# WHAT THIS TASK INVOLVES:
From the entries below, transcribe exactly the lines between the line holding "Sort the list" and the line holding "Given: Click the", inclusive; skip all other lines.
-------- TASK DATA
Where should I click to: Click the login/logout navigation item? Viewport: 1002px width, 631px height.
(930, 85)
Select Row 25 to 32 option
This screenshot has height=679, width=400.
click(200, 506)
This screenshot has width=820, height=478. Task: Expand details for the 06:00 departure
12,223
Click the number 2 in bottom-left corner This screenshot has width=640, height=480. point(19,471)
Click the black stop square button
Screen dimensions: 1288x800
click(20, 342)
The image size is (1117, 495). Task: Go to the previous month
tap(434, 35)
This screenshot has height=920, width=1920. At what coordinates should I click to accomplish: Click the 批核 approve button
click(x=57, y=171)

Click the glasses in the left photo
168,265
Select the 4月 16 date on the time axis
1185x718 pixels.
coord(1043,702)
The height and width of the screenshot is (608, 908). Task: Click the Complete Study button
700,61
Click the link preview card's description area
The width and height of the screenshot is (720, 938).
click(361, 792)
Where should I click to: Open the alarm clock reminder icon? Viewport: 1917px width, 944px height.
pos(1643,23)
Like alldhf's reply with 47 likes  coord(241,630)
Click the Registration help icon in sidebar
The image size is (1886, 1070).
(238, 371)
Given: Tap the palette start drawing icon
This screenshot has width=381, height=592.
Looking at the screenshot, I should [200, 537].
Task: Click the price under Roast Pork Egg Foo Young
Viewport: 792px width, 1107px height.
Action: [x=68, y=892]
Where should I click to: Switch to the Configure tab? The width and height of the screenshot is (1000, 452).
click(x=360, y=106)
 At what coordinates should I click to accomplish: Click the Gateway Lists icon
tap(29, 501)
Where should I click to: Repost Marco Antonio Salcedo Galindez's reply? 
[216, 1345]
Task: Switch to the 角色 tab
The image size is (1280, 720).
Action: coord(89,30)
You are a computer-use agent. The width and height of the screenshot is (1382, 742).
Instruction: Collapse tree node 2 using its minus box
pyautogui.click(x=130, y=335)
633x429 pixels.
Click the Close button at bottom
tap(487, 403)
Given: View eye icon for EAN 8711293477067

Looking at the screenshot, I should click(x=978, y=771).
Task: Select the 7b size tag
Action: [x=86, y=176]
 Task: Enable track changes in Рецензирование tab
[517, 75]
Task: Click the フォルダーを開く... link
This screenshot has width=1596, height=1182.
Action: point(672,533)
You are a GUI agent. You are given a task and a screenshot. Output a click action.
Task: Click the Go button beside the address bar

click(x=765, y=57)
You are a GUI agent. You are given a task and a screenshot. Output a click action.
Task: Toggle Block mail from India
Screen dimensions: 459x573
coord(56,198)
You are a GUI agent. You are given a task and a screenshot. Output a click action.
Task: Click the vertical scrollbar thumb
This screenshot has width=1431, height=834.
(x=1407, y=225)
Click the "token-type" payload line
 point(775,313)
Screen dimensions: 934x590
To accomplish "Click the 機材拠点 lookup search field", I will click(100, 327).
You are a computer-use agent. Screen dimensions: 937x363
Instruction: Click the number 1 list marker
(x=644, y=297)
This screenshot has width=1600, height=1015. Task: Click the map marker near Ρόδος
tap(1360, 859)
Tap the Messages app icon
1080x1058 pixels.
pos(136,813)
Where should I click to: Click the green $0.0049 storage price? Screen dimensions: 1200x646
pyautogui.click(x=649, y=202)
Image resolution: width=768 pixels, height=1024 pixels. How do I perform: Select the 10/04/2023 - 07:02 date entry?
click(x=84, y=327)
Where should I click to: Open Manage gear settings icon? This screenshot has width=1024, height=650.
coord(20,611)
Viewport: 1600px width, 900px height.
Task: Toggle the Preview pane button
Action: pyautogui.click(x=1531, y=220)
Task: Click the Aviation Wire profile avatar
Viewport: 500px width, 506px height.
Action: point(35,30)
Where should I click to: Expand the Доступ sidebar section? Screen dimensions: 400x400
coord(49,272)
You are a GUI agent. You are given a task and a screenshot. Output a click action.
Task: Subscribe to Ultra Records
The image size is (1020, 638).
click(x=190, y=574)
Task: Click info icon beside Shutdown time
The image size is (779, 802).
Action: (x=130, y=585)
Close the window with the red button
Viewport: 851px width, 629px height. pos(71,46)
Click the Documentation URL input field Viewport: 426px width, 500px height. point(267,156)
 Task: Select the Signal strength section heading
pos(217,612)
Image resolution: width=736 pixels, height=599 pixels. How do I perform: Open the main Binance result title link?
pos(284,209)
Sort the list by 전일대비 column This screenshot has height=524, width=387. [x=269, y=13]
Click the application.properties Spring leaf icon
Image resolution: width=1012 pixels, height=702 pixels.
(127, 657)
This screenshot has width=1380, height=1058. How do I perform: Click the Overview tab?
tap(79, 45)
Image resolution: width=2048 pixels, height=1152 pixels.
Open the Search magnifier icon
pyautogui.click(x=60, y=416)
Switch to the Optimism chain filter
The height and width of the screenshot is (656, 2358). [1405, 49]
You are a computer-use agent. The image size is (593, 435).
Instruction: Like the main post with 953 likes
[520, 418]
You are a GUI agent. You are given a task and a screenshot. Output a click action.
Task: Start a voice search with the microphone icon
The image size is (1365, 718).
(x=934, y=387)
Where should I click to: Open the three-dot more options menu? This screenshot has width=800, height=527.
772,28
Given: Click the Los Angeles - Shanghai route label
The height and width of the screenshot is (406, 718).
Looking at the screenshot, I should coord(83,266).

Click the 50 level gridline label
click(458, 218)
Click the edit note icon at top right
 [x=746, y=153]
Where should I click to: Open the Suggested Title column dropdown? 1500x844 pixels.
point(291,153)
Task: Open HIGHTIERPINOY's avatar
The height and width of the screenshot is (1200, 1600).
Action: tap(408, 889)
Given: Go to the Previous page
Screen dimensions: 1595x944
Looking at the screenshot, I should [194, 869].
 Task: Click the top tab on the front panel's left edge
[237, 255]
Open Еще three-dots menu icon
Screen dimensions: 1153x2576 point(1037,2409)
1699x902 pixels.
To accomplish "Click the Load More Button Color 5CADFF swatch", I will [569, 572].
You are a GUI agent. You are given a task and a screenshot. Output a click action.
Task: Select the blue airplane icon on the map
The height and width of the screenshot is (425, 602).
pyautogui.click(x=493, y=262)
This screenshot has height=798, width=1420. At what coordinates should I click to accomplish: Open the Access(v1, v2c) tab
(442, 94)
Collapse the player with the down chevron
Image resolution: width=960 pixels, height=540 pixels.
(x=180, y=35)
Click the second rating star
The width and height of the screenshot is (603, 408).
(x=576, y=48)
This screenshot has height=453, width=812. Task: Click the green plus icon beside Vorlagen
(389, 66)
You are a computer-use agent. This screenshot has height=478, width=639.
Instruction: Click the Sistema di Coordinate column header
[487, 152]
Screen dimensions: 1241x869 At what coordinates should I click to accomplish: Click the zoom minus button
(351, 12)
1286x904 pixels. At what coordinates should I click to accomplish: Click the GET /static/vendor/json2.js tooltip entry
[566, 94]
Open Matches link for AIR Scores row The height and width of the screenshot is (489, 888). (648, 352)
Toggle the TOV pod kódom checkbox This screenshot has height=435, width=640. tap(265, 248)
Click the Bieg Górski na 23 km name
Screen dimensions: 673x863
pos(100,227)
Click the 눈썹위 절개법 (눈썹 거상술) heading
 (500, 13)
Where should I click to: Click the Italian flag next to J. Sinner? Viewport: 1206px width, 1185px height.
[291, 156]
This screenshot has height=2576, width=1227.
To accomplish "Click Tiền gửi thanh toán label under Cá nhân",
----------------
# RESULT FOR THIS TASK:
Sort the list by 전일대비 column This screenshot has height=524, width=387. [x=269, y=13]
Click the application.properties Spring leaf icon
Image resolution: width=1012 pixels, height=702 pixels.
(127, 657)
This screenshot has width=1380, height=1058. How do I perform: Click the Overview tab?
tap(79, 45)
Image resolution: width=2048 pixels, height=1152 pixels.
Open the Search magnifier icon
pyautogui.click(x=60, y=416)
Switch to the Optimism chain filter
The height and width of the screenshot is (656, 2358). [1405, 49]
You are a computer-use agent. The image size is (593, 435).
Instruction: Like the main post with 953 likes
[520, 418]
You are a GUI agent. You are given a task and a screenshot. Output a click action.
Task: Start a voice search with the microphone icon
The image size is (1365, 718).
(x=934, y=387)
Where should I click to: Open the three-dot more options menu? This screenshot has width=800, height=527.
772,28
Given: Click the Los Angeles - Shanghai route label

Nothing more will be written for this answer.